* Quoted passage

# Multivariate cholesky model

20 posts / 0 new Offline
Joined: 08/17/2018 - 21:55
Multivariate cholesky model

Hi,

I have a dataset of twins on 4 time-points. I can fit the Multivariate cholesky decompositon model with ACE components. It considers unstrcutured covariance matrices for A, C and E component. I was wondering if its possible to restrict it to a special structure? Like, say compound symmetric or AR1.

Thanks Offline
Joined: 01/24/2014 - 12:15
yes; reparameterize
I was wondering if its possible to restrict it to a special structure? Like, say compound symmetric or AR1

Yes, that's possible, but it would be difficult to do under the Cholesky parameterization. It could be done with Cholesky, but you'd need to use MxConstraints on the off-diagonal elements of the A, C, and E correlation matrices.

[Records from a data collection]

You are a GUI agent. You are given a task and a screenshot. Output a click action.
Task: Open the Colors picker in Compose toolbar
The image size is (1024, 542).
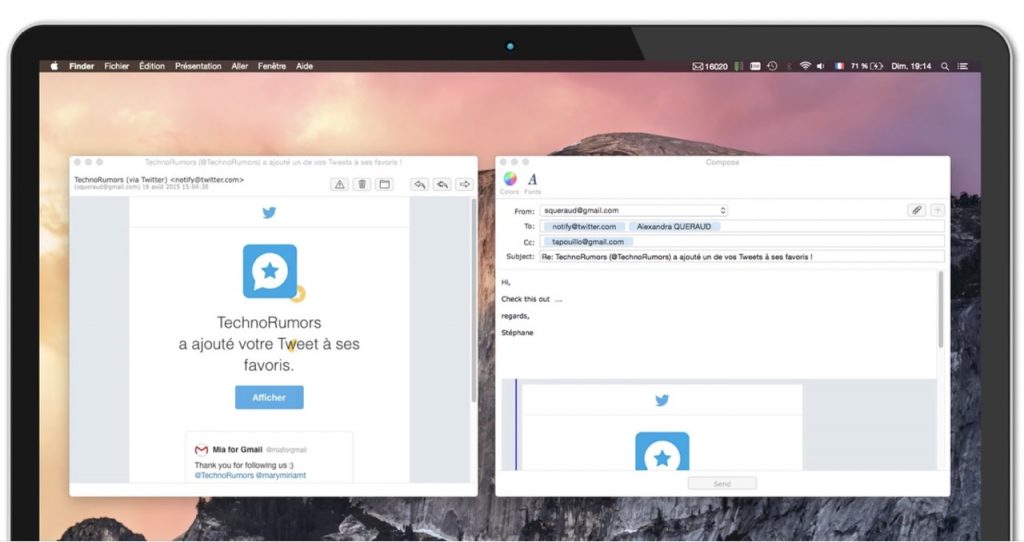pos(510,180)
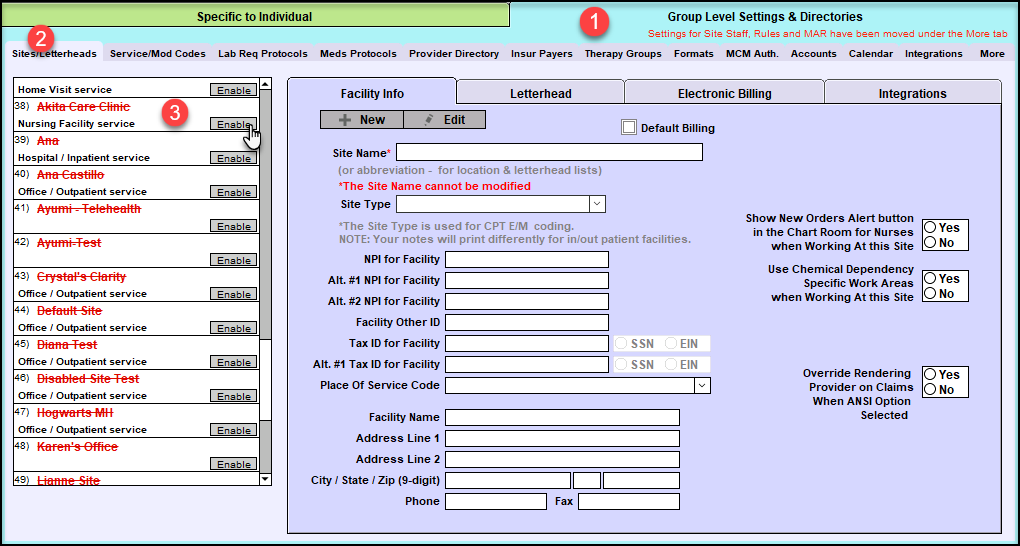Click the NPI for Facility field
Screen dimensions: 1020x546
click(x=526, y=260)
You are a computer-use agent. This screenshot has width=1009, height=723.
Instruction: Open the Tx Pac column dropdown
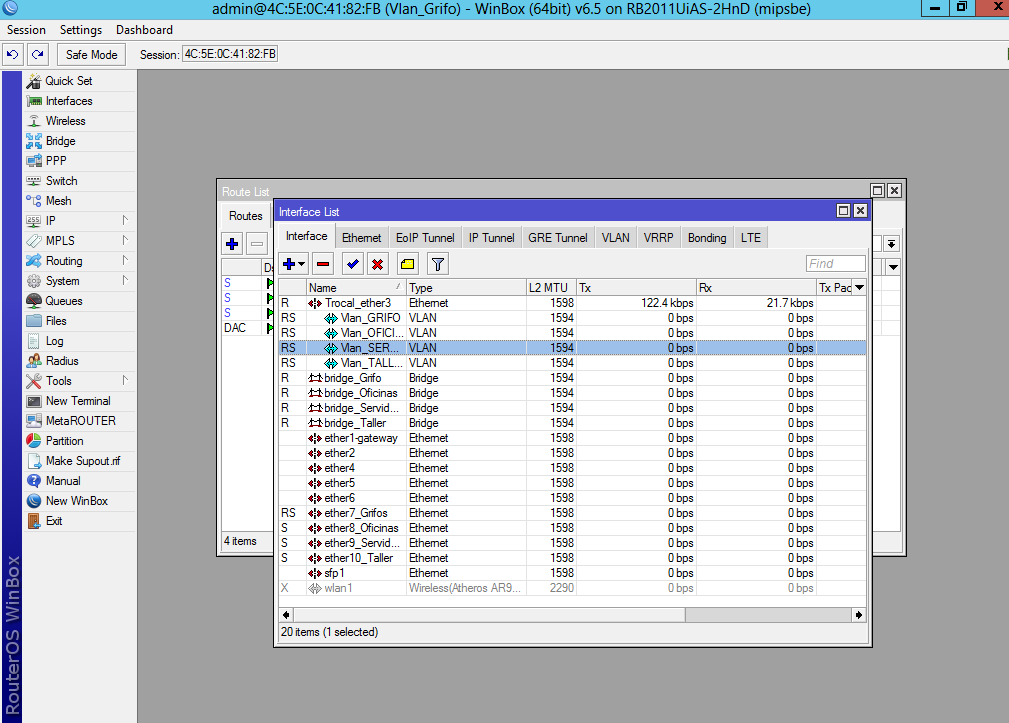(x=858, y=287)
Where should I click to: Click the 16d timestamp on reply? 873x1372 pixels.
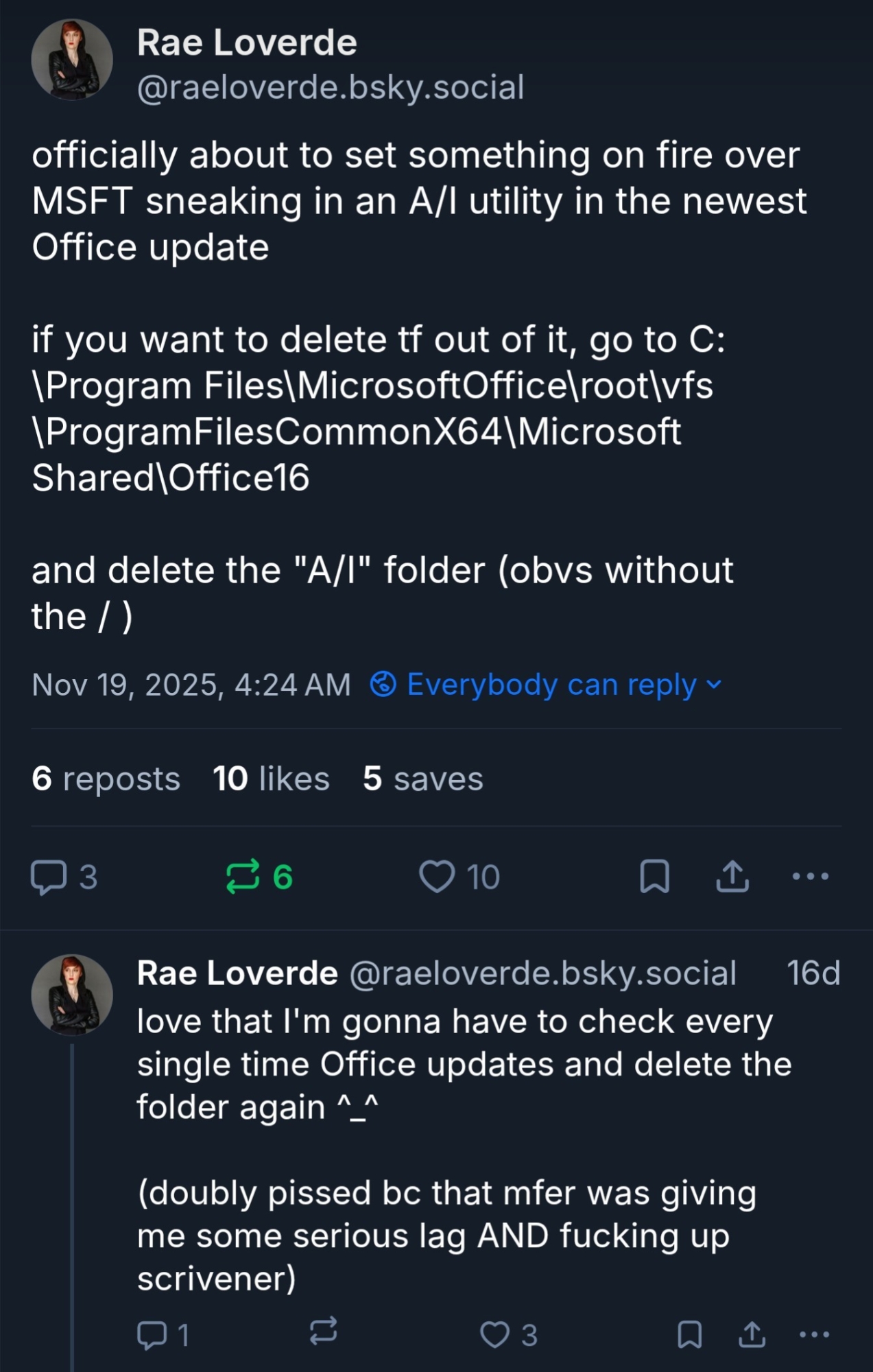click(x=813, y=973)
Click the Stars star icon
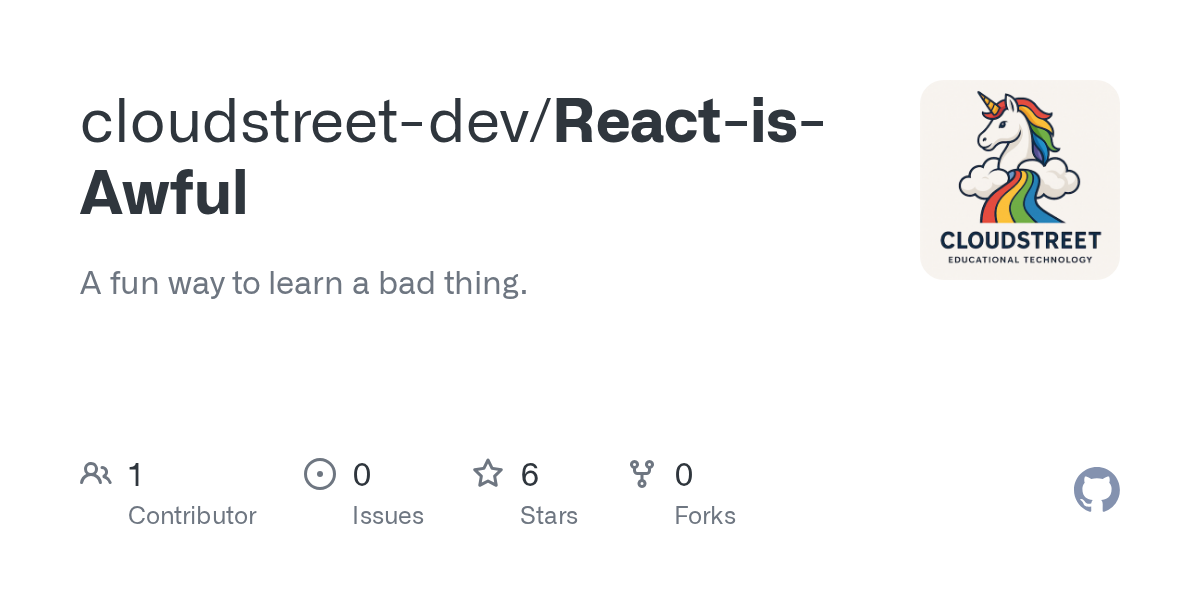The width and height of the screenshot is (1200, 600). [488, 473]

* What is being asked
In the Cholesky model forum thread, what does the reply say would be needed to impose a special structure under the Cholesky parameterization?

* Output of the exercise
MxConstraints on the off-diagonal elements of the A, C, and E correlation matrices.